So the Johnstown flood is more clear-cut, in that sense. But Johnstown didn't result in a new diaspora for cajuns, or anything like it. Some of the consequences of New Orleans will be more significant. Emergency planning , by federal fiat, has been radically centralized, in spite of decades of consensus for local control. The human carriers of creole and cajun culture have been displaced and scattered, some of them. And I think it may have an impact on the national confidence in these patronizing autocrats.

When the governments not caring a whit about ordinary people they put at risk say they take full responsibility, what they mean by the word is not accountability, but command. They are taking command, and they are not interested in accountability in the slightest. They don't want citizens, but sheep. Until New Orleans, it looked as if they were getting what they wanted.
 
Yup...kinda turned political...which is not particularly surprising as sooner or later the 'left' will turn to tactics assaulting the foundatios of liberty.

Hindsight is great, but many military and civilian planners in the mid 1930's warned of both Japanese and German expansion and rearmament. While I occasionally criticize the Roosevelt administration and European powers for not intervening with Berlin and Tokyo.

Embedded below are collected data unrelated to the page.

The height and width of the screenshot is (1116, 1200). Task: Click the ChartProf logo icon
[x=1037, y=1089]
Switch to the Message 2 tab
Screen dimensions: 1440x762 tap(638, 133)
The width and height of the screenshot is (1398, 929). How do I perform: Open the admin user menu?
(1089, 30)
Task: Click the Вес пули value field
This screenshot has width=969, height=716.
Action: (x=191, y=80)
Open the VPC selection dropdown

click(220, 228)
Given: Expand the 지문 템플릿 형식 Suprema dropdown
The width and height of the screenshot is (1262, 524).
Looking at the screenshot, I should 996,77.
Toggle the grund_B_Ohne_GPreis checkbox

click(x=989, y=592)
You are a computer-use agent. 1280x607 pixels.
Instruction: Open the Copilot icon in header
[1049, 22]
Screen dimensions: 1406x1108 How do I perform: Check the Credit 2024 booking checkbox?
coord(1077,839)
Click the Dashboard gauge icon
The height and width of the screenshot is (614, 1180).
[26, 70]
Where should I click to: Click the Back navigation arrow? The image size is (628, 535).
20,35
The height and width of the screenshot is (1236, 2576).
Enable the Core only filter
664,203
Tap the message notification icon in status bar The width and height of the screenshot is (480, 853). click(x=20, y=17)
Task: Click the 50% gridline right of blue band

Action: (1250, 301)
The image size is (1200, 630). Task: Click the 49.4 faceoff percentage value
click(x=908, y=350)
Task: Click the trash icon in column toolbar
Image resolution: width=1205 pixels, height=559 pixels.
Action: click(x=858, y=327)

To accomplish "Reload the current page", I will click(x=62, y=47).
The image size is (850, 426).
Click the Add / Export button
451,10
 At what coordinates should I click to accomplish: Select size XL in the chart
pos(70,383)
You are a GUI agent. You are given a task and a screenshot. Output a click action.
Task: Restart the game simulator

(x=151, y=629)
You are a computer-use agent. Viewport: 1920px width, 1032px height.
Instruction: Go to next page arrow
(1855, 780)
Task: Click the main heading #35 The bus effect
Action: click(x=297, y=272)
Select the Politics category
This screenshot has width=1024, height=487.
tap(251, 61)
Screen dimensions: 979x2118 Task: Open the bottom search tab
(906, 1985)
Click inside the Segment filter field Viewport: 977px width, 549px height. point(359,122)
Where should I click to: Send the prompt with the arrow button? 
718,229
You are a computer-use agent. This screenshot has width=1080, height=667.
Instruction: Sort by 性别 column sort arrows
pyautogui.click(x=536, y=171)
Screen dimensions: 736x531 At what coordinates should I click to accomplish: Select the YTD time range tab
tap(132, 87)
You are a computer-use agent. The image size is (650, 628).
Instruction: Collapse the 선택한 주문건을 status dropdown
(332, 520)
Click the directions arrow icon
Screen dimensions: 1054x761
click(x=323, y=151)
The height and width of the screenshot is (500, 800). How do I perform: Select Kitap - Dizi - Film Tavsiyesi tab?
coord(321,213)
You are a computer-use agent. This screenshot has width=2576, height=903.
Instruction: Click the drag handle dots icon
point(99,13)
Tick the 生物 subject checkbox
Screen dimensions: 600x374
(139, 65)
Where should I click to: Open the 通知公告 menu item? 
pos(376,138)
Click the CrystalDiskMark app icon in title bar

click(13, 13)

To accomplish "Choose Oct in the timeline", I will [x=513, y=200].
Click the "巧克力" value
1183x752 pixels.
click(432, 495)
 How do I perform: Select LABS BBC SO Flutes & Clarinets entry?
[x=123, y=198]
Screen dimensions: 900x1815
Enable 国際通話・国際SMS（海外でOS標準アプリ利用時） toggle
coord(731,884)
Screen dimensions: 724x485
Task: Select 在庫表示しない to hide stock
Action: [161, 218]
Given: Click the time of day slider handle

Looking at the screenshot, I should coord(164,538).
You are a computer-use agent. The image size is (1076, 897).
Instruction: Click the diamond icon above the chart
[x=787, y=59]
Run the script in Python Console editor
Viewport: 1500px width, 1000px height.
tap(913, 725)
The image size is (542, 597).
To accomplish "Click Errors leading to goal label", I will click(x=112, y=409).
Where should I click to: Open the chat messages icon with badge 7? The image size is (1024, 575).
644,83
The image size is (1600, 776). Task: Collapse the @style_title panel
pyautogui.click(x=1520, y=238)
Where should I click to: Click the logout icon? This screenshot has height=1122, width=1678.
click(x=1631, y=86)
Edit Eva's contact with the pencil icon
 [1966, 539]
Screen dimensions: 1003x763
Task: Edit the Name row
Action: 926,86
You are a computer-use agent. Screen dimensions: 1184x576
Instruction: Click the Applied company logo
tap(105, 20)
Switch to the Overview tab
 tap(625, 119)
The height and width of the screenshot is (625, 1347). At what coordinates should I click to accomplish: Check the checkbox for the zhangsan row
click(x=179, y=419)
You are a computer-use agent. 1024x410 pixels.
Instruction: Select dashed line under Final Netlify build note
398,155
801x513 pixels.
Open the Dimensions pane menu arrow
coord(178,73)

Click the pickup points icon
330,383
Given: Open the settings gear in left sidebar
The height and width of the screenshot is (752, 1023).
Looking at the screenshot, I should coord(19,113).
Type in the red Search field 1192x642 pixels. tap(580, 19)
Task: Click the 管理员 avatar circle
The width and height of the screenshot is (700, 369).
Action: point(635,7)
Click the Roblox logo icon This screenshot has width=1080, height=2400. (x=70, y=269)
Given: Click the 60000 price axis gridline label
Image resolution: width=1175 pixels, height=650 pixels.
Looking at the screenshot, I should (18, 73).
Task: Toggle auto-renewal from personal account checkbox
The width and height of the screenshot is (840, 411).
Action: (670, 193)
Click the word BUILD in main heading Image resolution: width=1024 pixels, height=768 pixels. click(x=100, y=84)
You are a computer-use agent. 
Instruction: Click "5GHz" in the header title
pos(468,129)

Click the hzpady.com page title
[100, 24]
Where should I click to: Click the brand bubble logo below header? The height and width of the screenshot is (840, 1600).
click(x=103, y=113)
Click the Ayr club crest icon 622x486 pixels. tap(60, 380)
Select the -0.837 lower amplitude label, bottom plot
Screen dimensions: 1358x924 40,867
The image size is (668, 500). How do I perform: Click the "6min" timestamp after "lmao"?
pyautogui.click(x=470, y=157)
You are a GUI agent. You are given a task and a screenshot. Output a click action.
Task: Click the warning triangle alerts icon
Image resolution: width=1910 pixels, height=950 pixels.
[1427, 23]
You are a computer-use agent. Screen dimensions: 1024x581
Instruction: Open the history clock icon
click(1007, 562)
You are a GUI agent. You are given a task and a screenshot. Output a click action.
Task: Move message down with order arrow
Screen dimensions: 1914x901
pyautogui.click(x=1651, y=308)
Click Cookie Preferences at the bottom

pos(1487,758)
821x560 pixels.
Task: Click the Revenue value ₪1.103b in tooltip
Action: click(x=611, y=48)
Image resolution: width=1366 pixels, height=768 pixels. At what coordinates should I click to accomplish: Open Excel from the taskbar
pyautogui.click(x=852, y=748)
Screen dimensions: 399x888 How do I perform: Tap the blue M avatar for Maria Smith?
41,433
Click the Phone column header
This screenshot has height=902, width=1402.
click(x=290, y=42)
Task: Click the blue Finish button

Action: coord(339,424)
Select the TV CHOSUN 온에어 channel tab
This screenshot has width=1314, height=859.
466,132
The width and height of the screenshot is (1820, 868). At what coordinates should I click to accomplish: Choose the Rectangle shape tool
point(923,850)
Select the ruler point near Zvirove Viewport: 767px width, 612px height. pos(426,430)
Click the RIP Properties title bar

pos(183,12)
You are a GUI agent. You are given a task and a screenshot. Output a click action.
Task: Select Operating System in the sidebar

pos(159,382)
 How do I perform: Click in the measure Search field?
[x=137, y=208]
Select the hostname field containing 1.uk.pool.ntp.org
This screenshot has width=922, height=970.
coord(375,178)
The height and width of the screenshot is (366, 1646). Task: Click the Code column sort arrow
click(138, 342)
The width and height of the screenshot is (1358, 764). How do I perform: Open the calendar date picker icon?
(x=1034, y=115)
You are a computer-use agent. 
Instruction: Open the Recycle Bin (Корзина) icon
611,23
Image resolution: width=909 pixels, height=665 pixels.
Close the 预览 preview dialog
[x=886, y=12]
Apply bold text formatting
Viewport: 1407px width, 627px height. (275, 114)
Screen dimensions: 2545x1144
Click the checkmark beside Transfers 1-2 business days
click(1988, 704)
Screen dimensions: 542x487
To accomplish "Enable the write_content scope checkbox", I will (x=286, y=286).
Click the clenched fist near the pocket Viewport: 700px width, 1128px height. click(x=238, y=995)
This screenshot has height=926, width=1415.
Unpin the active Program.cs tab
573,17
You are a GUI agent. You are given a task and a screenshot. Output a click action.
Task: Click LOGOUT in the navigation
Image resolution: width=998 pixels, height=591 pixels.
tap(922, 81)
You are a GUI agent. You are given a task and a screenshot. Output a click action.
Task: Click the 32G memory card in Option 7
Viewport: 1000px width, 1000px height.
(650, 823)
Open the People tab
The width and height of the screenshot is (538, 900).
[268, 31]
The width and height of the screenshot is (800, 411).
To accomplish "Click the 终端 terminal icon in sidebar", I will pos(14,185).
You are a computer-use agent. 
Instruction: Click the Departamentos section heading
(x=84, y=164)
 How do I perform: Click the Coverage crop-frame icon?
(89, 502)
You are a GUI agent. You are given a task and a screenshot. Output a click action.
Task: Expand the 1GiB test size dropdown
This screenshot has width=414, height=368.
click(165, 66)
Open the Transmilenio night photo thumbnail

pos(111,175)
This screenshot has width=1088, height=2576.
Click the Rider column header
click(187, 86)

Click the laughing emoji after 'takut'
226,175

Many say that the reparations and land aquisitions by the Allied Forces following WW1 made German expansion and revitalization inevitable. The British, French and Dutch Empires in the Far East contributed by putting an economic strangle hold on Japan as these 'empires' protected their interests in China and Maylasia and India and Southeast Asia, Vietnam, Cambodia and Thailand.

America at the end of WW1 was just a fledgling power, strong economically but almost powerless among European political influence.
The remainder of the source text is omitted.